Print the passage of the Armistice Day blog post from "A similar ceremony" to "Lang Collection, AL-s14." word for word.
** start of SELECTION **
Guest blog: Andrew Hillier on Armistice Day and its Aftermath in Treaty Port China

As we approach the 105th anniversary of Armistice Day, Andrew Hillier considers the significance of the ceremony in treaty port China and for Chinese people today.

Held at the Cenotaph in Victoria Park, Tianjin (Tientsin), the Armistice Day parade was ‘the most impressive’ of the imperial celebrations to take place in the treaty port, recalled Brian Power in his memoir of his early life in China. Modelled on the service in Whitehall, London, the Consul-General (William Pollock Ker) took the place of the King alongside members of the British Municipal Council and behind them, foreign military guests in a variety of uniforms, the French in blue-grey steel helmets, Italians with bright blue sashes and gold epaulettes, Americans with wide-brimmed Stetson hats, and the Japanese with long curved swords. On the other three sides,

a company of British soldiers, sailors from HMS Hollyhock, the Volunteer Corps, members of the British Legion and the Boy Scouts were drawn up … British families, well wrapped up in furs against the cold weather, gathered behind the soldiers, while crowds of curious Chinese watched from outside the railings. [1]

A similar ceremony took place each year in Shanghai, as we see in this image.

Dignitaries at War Memorial, Armistice Day, 1925, Shanghai, Archibald Lang Collection, AL-s24.

The previous year, a special parade had been held in the grounds of the British Consulate, Shanghai, in which the Boy Scouts and Wolf Cubs were inspected by Sir Skinner Turner, as President of the Boy Scouts Association of Shanghai, and Consul-General Sir John Pratt.[2]

Boy Scouts Parade at the British Consulate, Shanghai, on Armistice Day 1924. Left to right: Sir John Thomas Pratt (1876-1970), British Consul-General, Shanghai – Unidentified Royal Navy commander – Sir Skinner Turner (1868-1935), Chief Judge of the British Supreme Court for China from 1921 to 1927 – Sir John Fitzgerald Brenan (1883-1953), British Consul-General, Canton. Archibald Lang Collection, AL-s14.
** end of SELECTION **
** start of RECORDS **
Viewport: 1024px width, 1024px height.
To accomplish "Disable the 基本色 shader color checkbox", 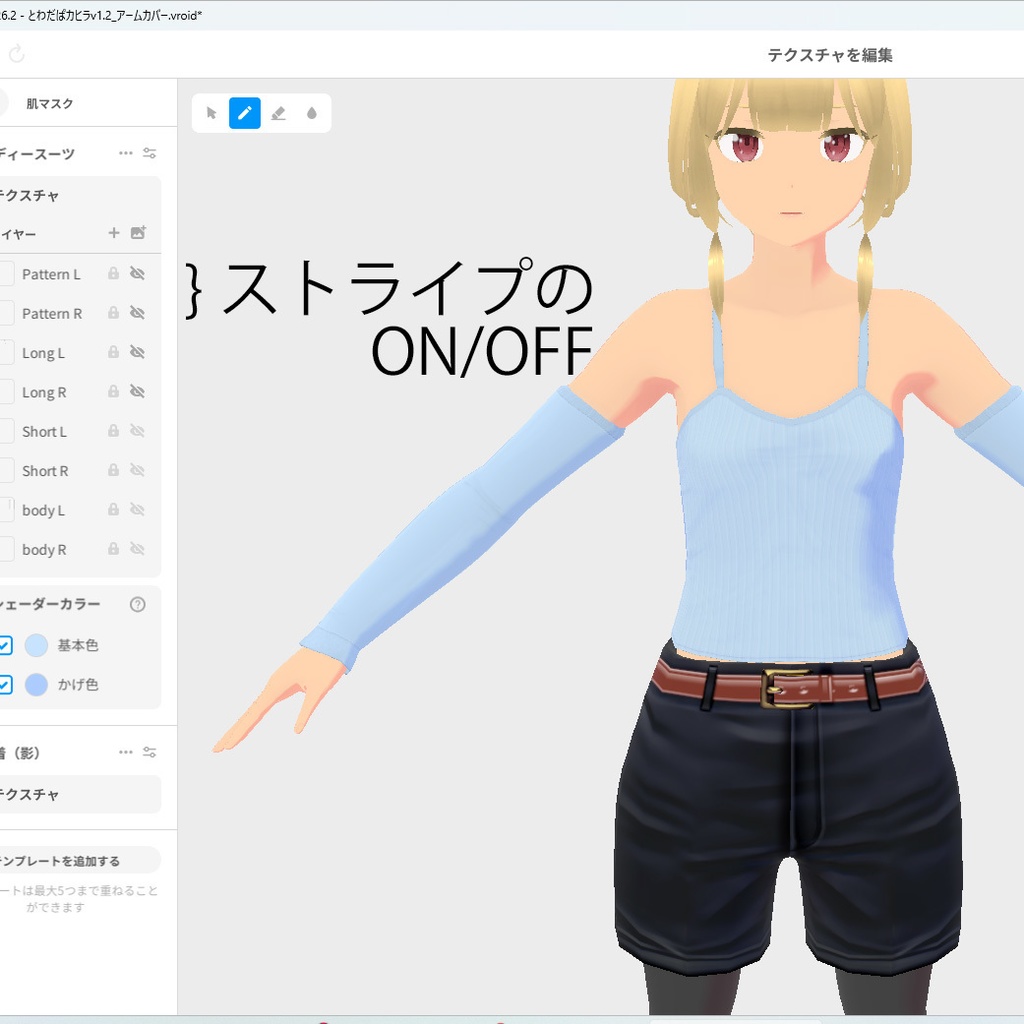I will tap(4, 645).
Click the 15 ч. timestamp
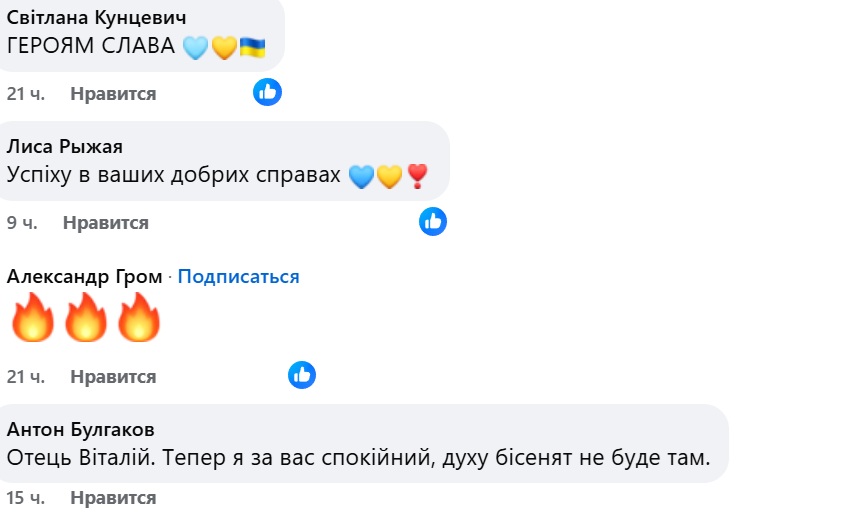Image resolution: width=867 pixels, height=512 pixels. (x=26, y=497)
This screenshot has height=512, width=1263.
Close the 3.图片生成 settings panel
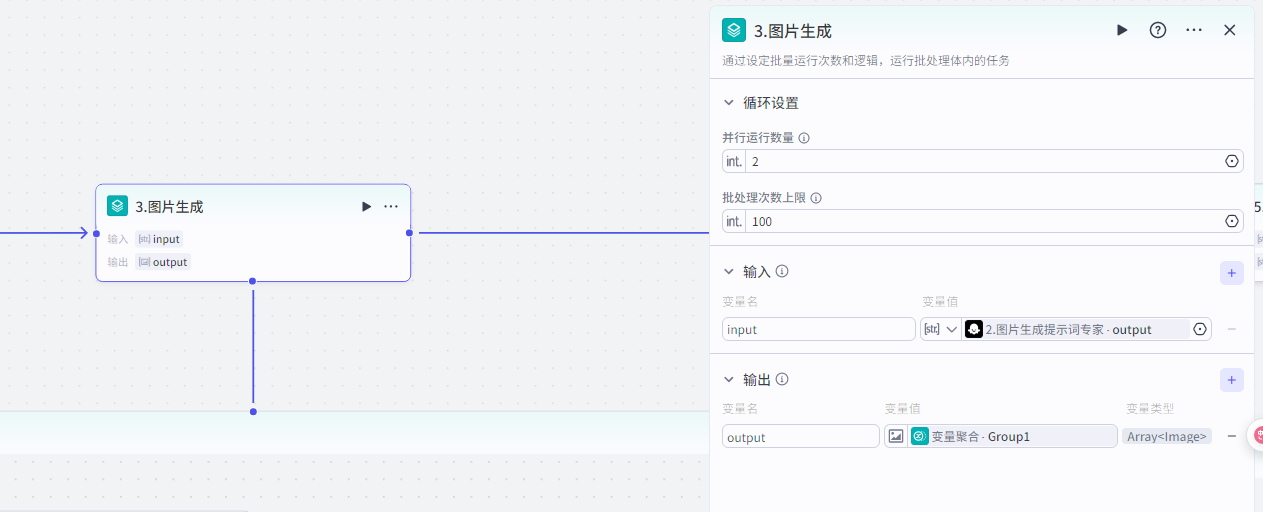1230,30
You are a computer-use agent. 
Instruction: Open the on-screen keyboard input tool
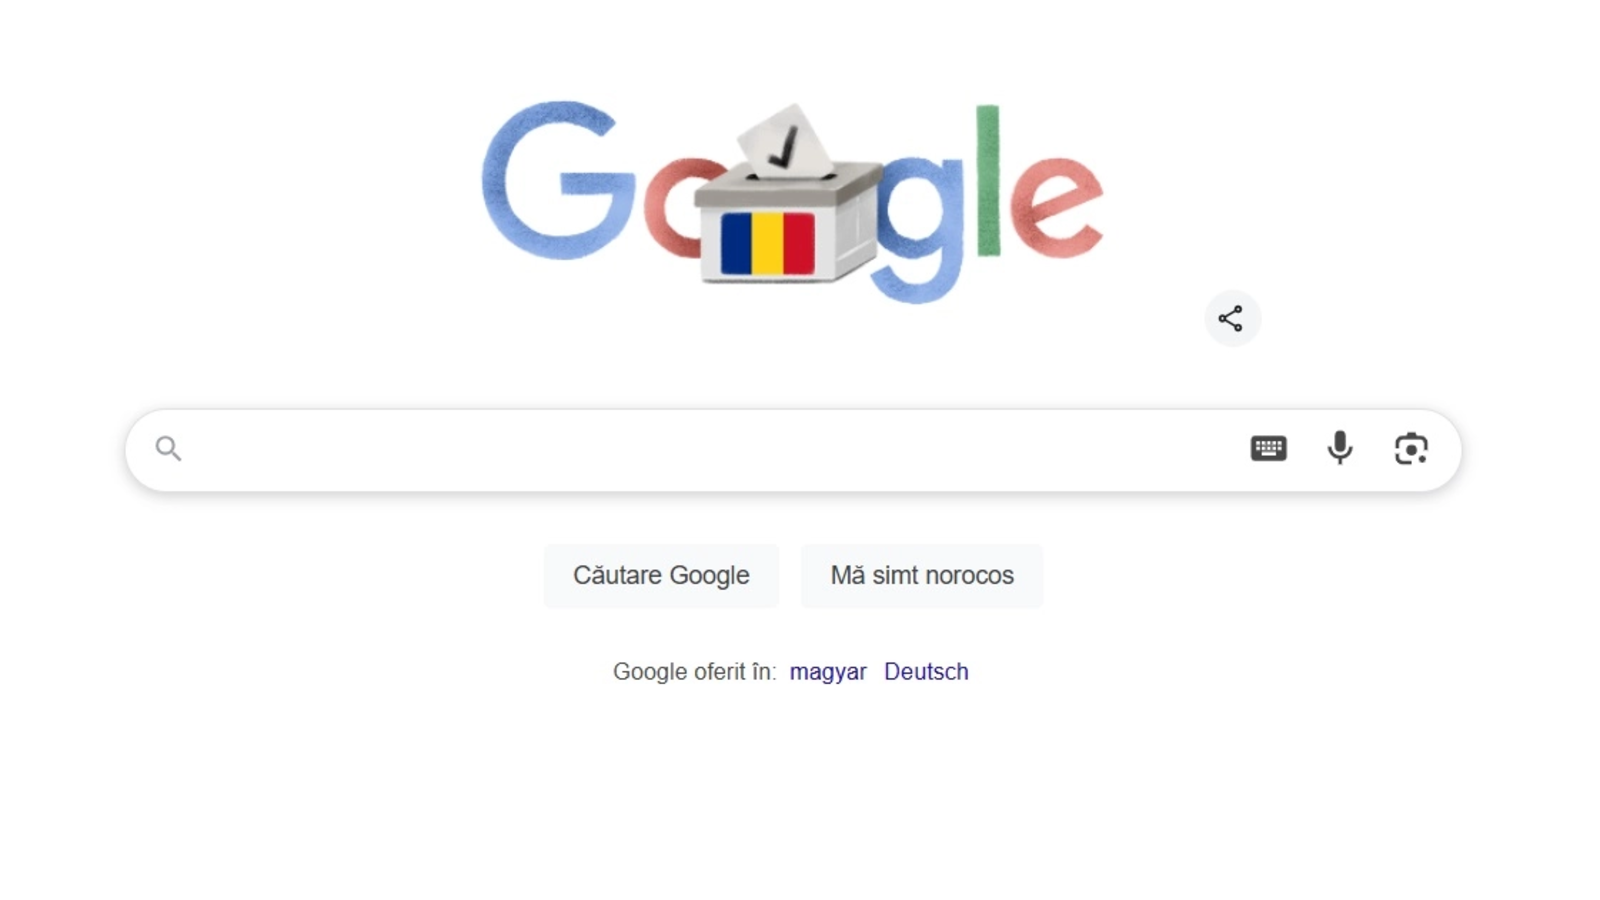pos(1268,448)
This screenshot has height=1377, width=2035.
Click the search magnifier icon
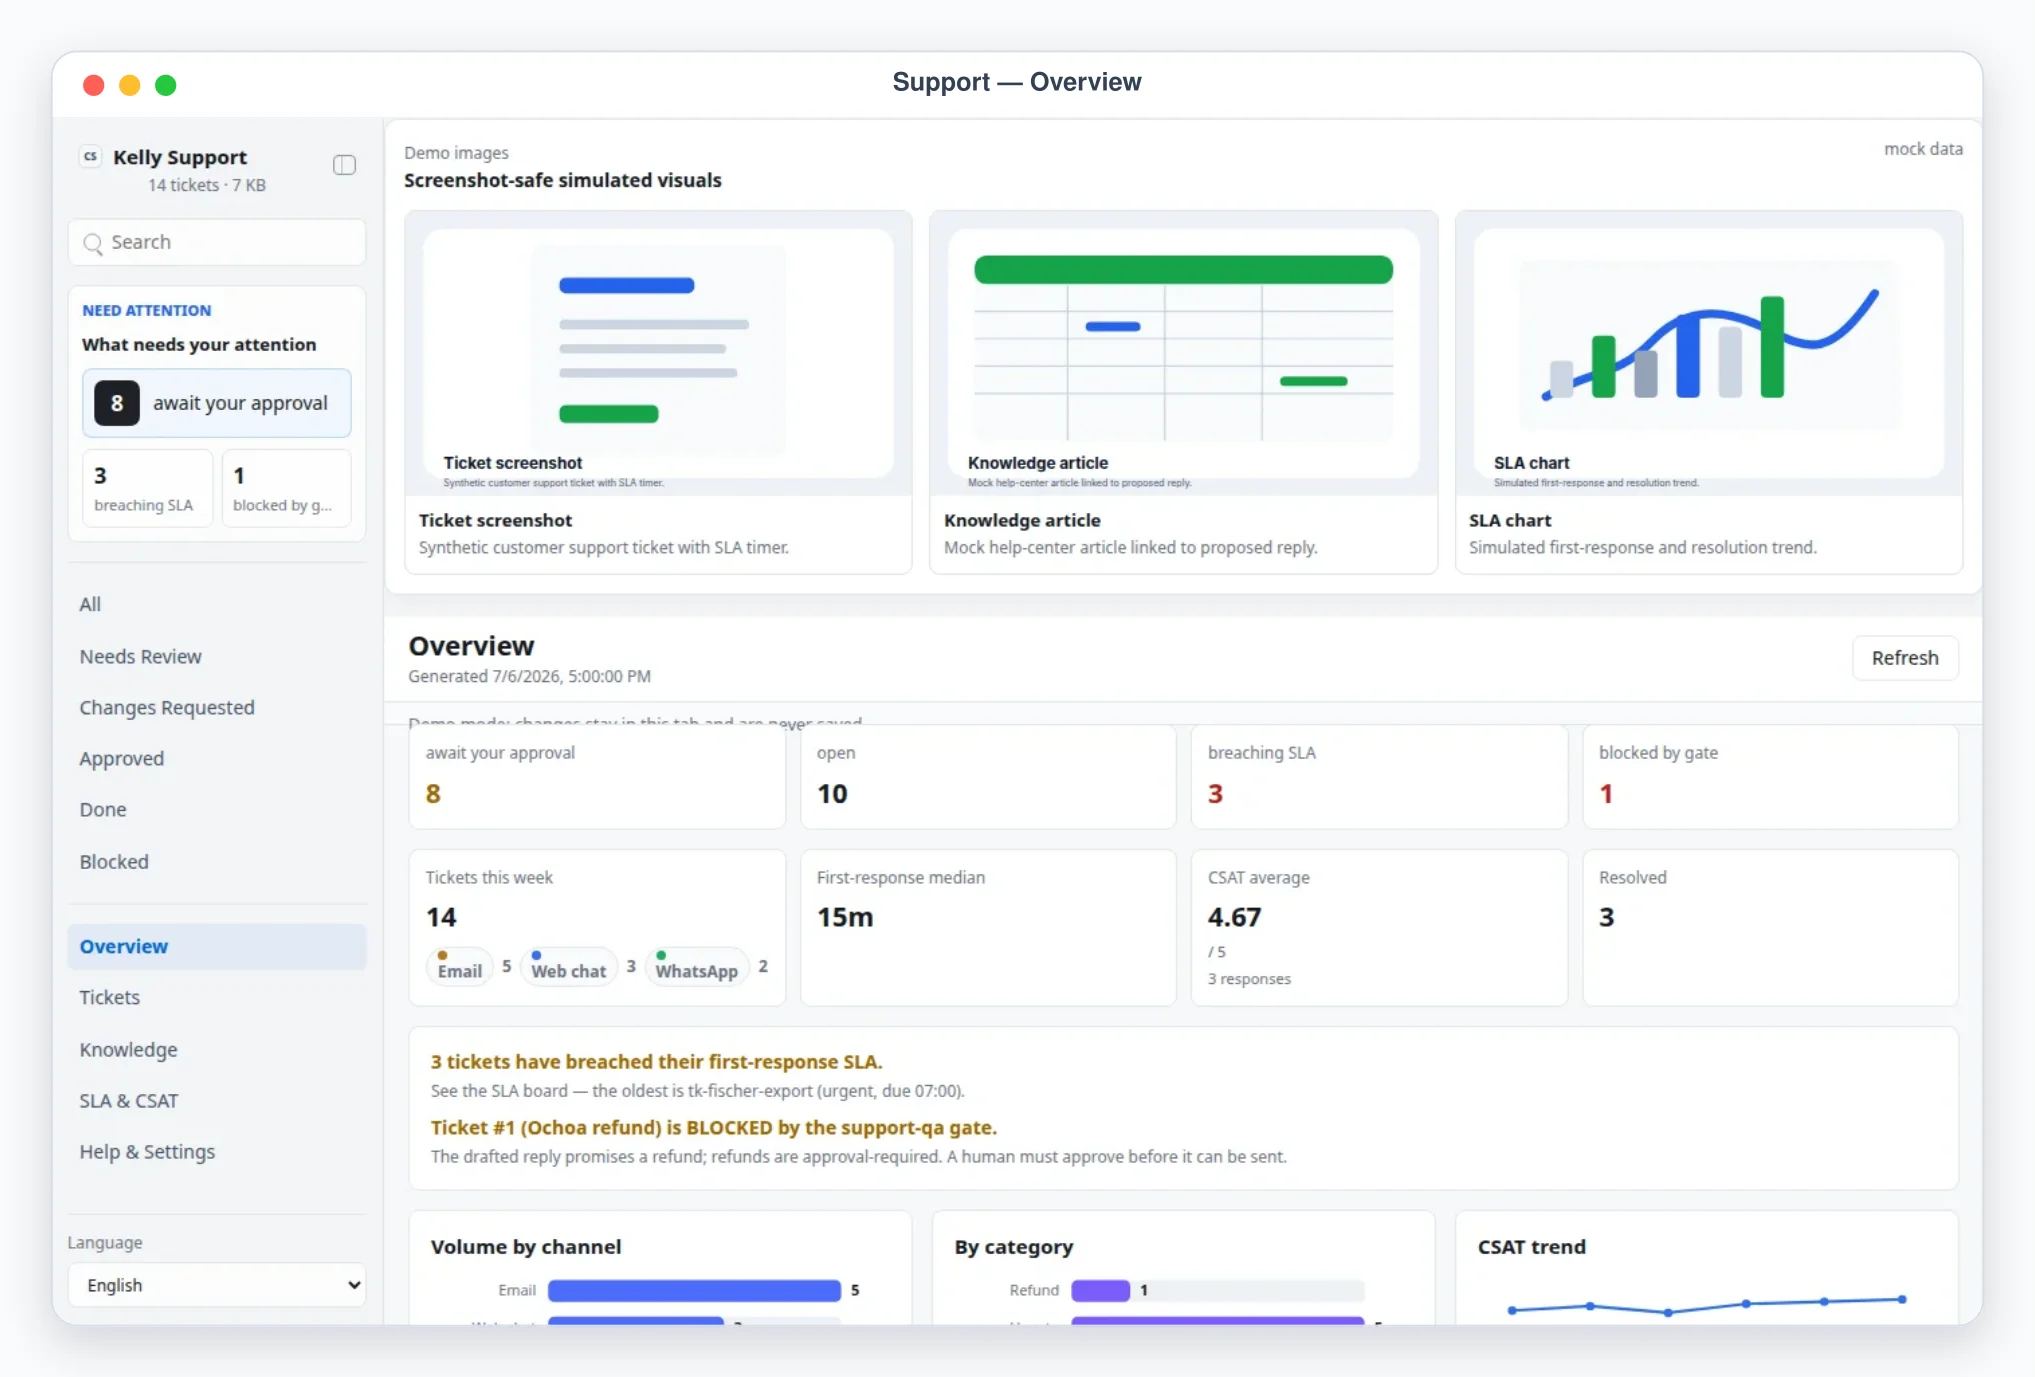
** end of RECORDS **
CORRECT RESPONSE:
A similar ceremony took place each year in Shanghai, as we see in this image.

Dignitaries at War Memorial, Armistice Day, 1925, Shanghai, Archibald Lang Collection, AL-s24.

The previous year, a special parade had been held in the grounds of the British Consulate, Shanghai, in which the Boy Scouts and Wolf Cubs were inspected by Sir Skinner Turner, as President of the Boy Scouts Association of Shanghai, and Consul-General Sir John Pratt.[2]

Boy Scouts Parade at the British Consulate, Shanghai, on Armistice Day 1924. Left to right: Sir John Thomas Pratt (1876-1970), British Consul-General, Shanghai – Unidentified Royal Navy commander – Sir Skinner Turner (1868-1935), Chief Judge of the British Supreme Court for China from 1921 to 1927 – Sir John Fitzgerald Brenan (1883-1953), British Consul-General, Canton. Archibald Lang Collection, AL-s14.